**PASSAGE PROVIDED**
━━━
• Chris O'Byrne

The Elbow in the Fly Cast, 1

Updated: Aug 2, 2019

A Different Thought

“It’s in the wrist.” “Just like answering a phone.” “Hammer a nail.” And so on and so forth.

As a new fly angler, you will hear advice that is potentially confusing, and often focused on the hand. But you don’t have to look at your hand all the time. Try turning your thoughts to the simple movements of the elbow (of the arm which is casting the rod.) This will promote correct movements in the rest of your body.

You will come to realize that there is not one proper way to cast. Similarly, there is not one proper movement of the elbow for all casts. But at various stages of your development, including when you learn specialty casts, your elbow should move in specific directions. So, making the movement of the elbow a cast thought may help you learn.

One of the misconceptions you might have is that you must hold the fly line off the water. Without knowing it, many new casters lift their elbow as high as their shoulder. They often tell me that their shoulder is tired or sore. But, your fly rod has been engineered to keep the line in the air and cast it out, you don’t need to hold it up. So lower your elbow and relax. Maintaining this posture is a small leap of faith, I understand, but it will work. An old-time training activity is to false cast while you hold something like a hat or magazine between your upper arm and side. If you move your elbow up, it will fall. While this is an awkward activity, holding tight to the object will teach your muscles to keep the elbow in a good position.
━━━
**WORK TO COMPLETE**
- a) In the fly casting article, what do many new casters who lift their elbow as high as their shoulder often report?
- b) Please rewrite the records with "icon" replaced by "symbol" and everything else unchanged, leaving the pictures out.
The fly casting article and the records have nothing to do with each other.

**RAW DATA**
━━━
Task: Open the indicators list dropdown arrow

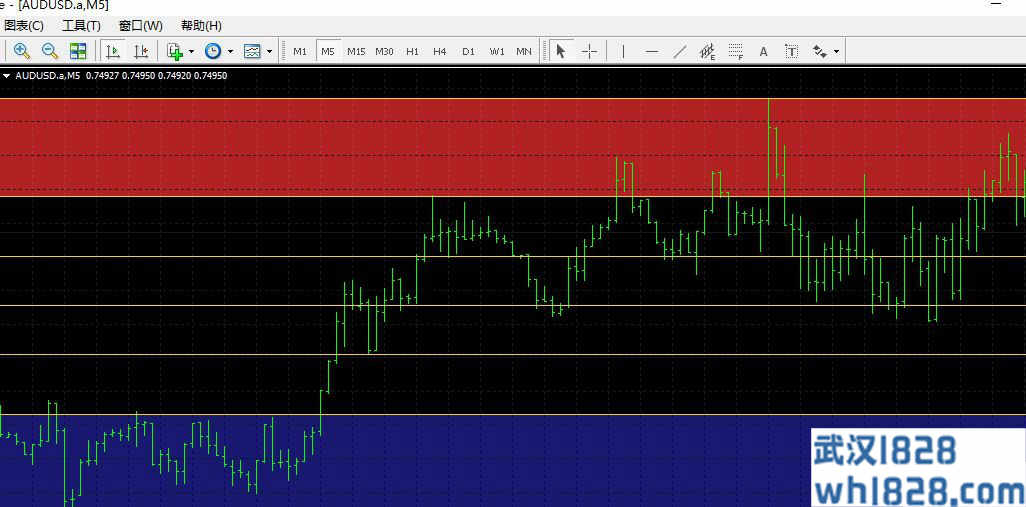Action: pyautogui.click(x=191, y=51)
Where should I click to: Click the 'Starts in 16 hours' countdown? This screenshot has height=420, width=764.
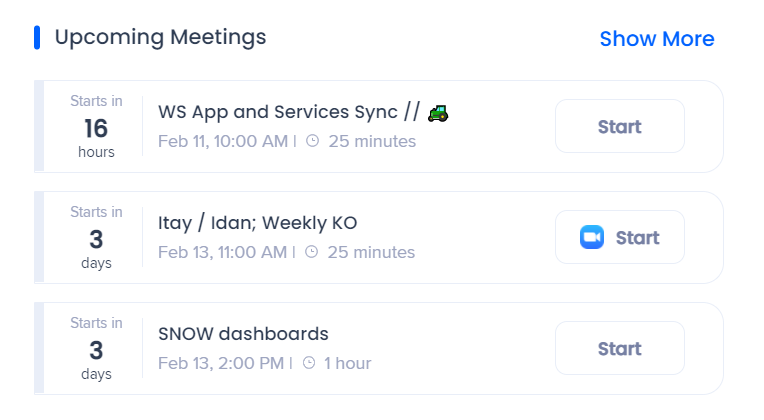click(96, 127)
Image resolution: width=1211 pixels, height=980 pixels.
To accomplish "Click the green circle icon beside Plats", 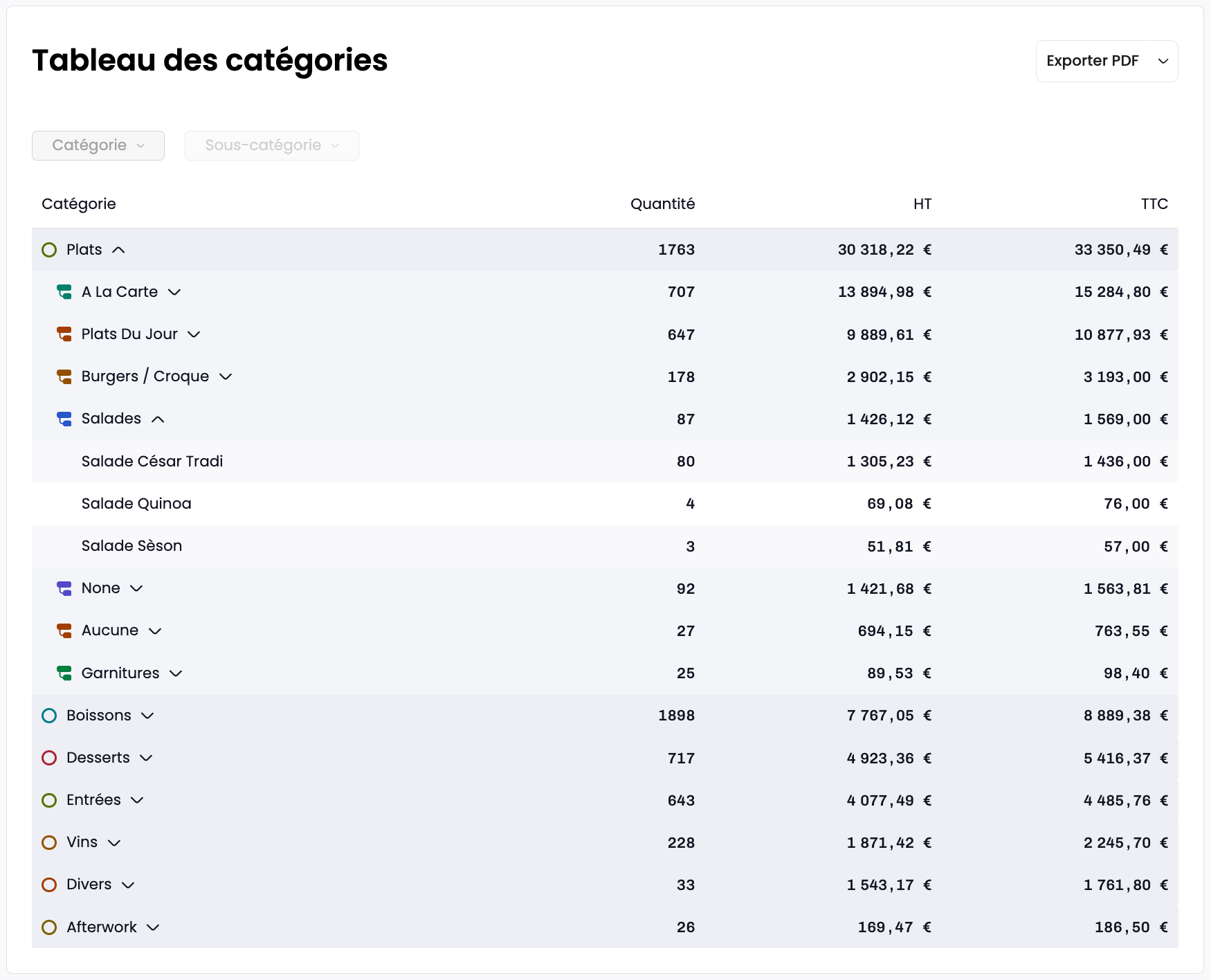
━━━
**ANSWERS PROVIDED**
- a) They often report that their shoulder is tired or sore.

- b)
Task: Open the indicators list dropdown arrow

Action: pyautogui.click(x=191, y=51)
Where should I click to: Click the 'Starts in 16 hours' countdown? This screenshot has height=420, width=764.
click(96, 127)
Image resolution: width=1211 pixels, height=980 pixels.
To accomplish "Click the green circle symbol beside Plats", 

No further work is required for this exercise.